Für eine effizientere Ausstattung der Gerichtssäle kann ich drei Punkte benennen: zum einen könnte die Einführung standardisierter Ausschreibungs- und Vergabeverfahren die Prozesse beschleunigen. Ferner kann eine frühzeitige Einbindung von Technikexperten bereits in der Planungsphase spätere Anpassungen minimieren und den Blick für potentielle technischen Ausstattungsvariante öffnen. Schließlich fördern regelmäßige Schulungen des Personals im Umgang mit neuer Technik die Akzeptanz und den effizienten Einsatz.
Was wünschen Sie sich für Ihre Arbeit mit der Justiz?

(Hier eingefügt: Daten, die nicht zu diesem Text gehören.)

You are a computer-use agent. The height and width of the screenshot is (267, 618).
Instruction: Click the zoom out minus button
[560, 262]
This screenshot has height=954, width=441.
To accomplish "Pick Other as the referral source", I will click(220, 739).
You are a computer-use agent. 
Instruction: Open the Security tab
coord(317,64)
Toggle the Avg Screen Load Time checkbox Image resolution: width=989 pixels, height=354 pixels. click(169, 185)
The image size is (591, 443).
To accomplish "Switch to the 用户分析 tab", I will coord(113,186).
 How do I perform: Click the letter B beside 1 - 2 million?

Für unsere Zusammenarbeit mit der Justiz wünschen wir uns eine offene Kommunikation, klare Anforderungen und eine partnerschaftliche Zusammenarbeit, um gemeinsam die bestmöglichen Lösungen zu realisieren. Wir erleben immer wieder, dass unserer Erfahrungen aus den vergangenen Jahren zu einer neuen Sichtweise bei den Entscheidern führt, da wir in über 6 Bundesländern aktiv sind und ganz unterschiedliche Anforderungen bedienen können. Mit diesen Erfahrungen sind wir in der Lage, unsere Lösung stetig weiterzuentwickeln und auch einen Ausblick in die mögliche Zukunft zu geben.
Ein offener Austausch ist aus unserer Sicht deshalb so wichtig, da wir überzeugt sind, dass Justiz und Wirtschaft nur im partnerschaftlichen Kontext die Herausforderungen meistern können. Es braucht dafür Mut, gemeinsam Lösungsansätze in der Praxis zu erproben, damit echte Ergebnisse aus der Praxis bei der Konzeptionierung berücksichtig werden können. Nur theoretischen Planspiele über zukünftige Ausstattungsvarianten zu führen, kostet Zeit und erscheint mir oft nicht effektiv.
Wie nehmen Sie die Mitwirkung der Richterschaft wahr – zu vorsichtig und konservativ oder unrealistisch fordernd?
Unsere Erfahrungen zeigen, dass die Richterschaft grundsätzlich offen für digitale Innovationen ist. Es gibt jedoch verständliche Bedenken hinsichtlich des Datenschutzes, zur Datensicherheit und der Praktikabilität neuer Systeme im Alltag. Ein ausgewogener Dialog und die Berücksichtigung der spezifischen Bedürfnisse der Richterschaft sind daher essenziell für den Erfolg der digitalen Transformation. Darauf legen wir bei unserer Arbeit großen Wert.
Sollten Ihre Kolleginnen oder Kollegen Interesse an einer Vorstellung unserer Lösungen haben, lade ich sie gerne nach Spandau ein, um Hands-on die Lösung zu erleben und im gemeinsamen Austausch über möglich Anforderungen für die Zukunft zu fachsimpeln!
Herzlichen Dank für den Einblick in Ihre Arbeit, die Einladung und die offenen Worte. Viel Erfolg für Ihr Unternehmen. Wir wünschen Ihnen – und auch uns – viele neue, gut ausgestattete Gerichtssäle.